With that being said, the Second Amendment was violated:

Similarly, interpreting § 134-2(d) to deny Fotoudis the opportunity to apply for (and to obtain, if otherwise qualified) a permit to acquire firearms, solely because he is not a U.S. citizen, also violates the Second Amendment.

Citing Heller, “the people” of the Second Amendment are “the people” of the United States:

Lawful permanent residents such as Fotoudis “are firmly on the path to full citizenship,” and “are entitled to a wide array of constitutional rights.” Fletcher, 851 F. Supp. 2d at 299 (citations omitted). They are “a class of persons who are part of a national community or who have otherwise developed sufficient connection with this country to be considered part of that community,” United States v. Verdugo-Urquidez, 494 U.S. 259, 265 (1990), such that they are “among ‘the people’ of the United States,” id. at 273, for purposes of the Second Amendment. See also District of Columbia v. Heller, 554 U.S. 570, 580 (2008) (observing that the “provisions of the Constitution that mention ‘the people’ . . . refers to all members of the political community, not an unspecified subset”) (citing Verdugo-Urquidez, 494 U.S. at 265).

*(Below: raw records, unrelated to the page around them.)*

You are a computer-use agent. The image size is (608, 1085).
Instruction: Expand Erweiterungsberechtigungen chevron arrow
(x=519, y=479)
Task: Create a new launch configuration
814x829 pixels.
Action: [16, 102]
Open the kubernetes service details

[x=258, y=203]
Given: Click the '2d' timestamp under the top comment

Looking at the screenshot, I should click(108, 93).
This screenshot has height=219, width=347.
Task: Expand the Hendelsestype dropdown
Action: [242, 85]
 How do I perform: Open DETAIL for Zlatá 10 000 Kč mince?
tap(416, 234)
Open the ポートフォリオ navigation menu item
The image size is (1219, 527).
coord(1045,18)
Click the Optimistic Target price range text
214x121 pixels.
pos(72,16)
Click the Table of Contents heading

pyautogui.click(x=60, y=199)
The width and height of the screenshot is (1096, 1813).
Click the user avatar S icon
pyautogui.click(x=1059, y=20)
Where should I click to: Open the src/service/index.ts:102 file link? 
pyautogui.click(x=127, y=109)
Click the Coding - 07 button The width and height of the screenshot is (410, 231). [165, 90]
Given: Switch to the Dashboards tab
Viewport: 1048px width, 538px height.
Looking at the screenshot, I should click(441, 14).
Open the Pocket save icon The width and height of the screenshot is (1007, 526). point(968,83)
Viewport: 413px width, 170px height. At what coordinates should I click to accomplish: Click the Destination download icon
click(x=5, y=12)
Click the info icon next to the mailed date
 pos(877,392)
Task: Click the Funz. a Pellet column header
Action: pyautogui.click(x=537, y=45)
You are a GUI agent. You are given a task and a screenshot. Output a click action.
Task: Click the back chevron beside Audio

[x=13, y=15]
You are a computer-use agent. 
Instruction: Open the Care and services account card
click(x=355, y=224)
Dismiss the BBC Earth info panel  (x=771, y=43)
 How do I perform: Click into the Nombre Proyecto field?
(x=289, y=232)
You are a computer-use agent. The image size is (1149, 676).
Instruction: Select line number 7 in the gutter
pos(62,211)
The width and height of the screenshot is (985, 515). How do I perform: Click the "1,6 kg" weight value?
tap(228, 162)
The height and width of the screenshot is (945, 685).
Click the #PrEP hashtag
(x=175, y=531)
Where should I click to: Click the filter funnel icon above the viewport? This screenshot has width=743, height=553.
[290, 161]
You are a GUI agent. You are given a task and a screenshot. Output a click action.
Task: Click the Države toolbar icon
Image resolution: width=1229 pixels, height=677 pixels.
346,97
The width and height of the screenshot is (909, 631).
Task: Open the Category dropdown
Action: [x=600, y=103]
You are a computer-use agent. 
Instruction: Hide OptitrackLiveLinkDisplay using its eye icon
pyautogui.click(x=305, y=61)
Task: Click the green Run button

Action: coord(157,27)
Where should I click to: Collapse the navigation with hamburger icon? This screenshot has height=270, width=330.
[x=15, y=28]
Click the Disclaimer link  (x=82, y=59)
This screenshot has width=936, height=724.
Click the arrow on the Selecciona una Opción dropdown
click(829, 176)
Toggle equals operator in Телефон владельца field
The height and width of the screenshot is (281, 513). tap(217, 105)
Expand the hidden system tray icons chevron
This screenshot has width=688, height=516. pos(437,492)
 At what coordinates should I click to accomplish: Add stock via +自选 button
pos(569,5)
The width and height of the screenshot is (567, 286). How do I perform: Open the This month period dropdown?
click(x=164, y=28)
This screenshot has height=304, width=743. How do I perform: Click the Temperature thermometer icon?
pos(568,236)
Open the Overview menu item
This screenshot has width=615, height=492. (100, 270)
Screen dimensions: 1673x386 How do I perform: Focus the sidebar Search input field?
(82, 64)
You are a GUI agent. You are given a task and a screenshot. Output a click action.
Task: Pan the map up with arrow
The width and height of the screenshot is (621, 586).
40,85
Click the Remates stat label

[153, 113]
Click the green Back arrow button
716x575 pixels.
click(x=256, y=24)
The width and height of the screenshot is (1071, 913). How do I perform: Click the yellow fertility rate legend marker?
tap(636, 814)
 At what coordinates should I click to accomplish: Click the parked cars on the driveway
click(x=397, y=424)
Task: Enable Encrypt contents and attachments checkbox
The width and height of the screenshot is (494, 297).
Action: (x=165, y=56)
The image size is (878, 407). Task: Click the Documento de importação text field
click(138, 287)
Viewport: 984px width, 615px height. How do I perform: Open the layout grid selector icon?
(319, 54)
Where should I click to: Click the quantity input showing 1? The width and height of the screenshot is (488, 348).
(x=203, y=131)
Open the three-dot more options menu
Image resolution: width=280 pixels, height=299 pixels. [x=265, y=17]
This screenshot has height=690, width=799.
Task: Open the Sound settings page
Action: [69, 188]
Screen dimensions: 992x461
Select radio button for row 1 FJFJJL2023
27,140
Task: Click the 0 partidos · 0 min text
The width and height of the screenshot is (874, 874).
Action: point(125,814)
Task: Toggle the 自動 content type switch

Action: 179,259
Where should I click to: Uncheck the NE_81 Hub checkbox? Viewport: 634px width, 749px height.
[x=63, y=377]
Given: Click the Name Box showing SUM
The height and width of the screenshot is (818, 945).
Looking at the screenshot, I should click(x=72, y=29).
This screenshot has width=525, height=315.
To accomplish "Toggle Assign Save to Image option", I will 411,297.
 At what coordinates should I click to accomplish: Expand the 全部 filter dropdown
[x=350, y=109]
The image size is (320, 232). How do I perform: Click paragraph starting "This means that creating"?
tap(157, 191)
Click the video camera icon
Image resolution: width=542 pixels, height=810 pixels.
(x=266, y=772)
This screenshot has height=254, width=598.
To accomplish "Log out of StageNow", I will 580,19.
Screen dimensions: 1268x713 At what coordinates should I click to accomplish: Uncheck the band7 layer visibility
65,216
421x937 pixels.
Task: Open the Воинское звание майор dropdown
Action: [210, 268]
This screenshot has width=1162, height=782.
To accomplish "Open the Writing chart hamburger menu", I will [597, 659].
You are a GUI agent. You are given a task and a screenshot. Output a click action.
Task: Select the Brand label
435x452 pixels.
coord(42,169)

The law fails under strict or intermediate scrutiny:

Nevertheless, HRS § 134-2(d), as applied to Fotoudis fails to “pass constitutional muster regardless of whether intermediate scrutiny or strict scrutiny applies.” …

Here, assuming § 134-2(d)’s general permit requirement implements an “important government objective” (intermediate scrutiny) or a “compelling state interest” (strict scrutiny), it is neither “substantially related” nor “narrowly tailored” to such interests. It categorically excludes (as applied in this case) lawful permanent resident aliens, regardless of whether they are otherwise qualified to acquire firearms, and regardless of whether they might pose a threat to others. And “[a]ny classification based on the assumption that lawful permanent residents are categorically dangerous and that all American citizens by contrast are trustworthy lacks even a reasonable basis.”

This will undoubtedly be appealed. Stay tuned.

One issue the Court did not raise, is privileges or immunities. If, in fact, Justice Thomas is correct that the Second Amendment is extended to the states through the Privileges or Immunities Clause (and I think he is), it would indeed be limited textually to “citizens.” But, if you use Due Process, you don’t have this issue.